_Task objective_
Counting only lines below that contain the string "will", give the total as a single number.

_Supplied data_
►
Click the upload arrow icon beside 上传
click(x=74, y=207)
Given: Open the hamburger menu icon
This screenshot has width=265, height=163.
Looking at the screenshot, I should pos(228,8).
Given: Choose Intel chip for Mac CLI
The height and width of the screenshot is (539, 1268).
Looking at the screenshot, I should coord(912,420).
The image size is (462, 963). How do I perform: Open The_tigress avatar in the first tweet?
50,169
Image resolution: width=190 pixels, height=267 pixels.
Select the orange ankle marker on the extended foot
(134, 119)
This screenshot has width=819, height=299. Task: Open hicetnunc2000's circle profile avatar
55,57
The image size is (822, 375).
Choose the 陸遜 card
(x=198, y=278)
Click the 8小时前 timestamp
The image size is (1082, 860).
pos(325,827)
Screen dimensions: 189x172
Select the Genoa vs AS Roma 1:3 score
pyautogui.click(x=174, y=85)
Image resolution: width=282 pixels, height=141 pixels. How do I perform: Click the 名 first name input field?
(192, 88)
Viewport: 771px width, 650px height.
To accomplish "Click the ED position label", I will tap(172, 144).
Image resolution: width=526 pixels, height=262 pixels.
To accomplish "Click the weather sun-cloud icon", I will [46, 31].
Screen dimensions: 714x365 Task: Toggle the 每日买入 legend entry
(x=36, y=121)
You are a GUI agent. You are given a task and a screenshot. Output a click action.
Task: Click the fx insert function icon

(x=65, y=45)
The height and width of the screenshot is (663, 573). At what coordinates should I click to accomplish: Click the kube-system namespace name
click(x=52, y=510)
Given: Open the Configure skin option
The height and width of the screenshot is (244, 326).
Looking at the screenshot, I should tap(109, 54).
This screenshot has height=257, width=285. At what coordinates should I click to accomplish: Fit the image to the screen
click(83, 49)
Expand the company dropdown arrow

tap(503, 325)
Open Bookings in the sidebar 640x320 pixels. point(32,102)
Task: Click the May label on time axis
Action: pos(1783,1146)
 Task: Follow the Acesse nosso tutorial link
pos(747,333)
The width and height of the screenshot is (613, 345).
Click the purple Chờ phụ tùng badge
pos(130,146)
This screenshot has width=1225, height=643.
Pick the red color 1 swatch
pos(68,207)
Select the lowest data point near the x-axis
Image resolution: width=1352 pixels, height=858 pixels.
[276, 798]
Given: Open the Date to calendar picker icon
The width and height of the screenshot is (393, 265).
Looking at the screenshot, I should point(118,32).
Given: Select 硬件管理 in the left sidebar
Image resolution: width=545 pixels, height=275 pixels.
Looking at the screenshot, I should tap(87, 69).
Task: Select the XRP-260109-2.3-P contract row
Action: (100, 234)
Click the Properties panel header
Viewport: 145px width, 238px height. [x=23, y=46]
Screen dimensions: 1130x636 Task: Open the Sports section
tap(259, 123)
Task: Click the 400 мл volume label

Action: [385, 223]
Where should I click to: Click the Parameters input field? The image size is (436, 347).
◄
_Output for this task_
2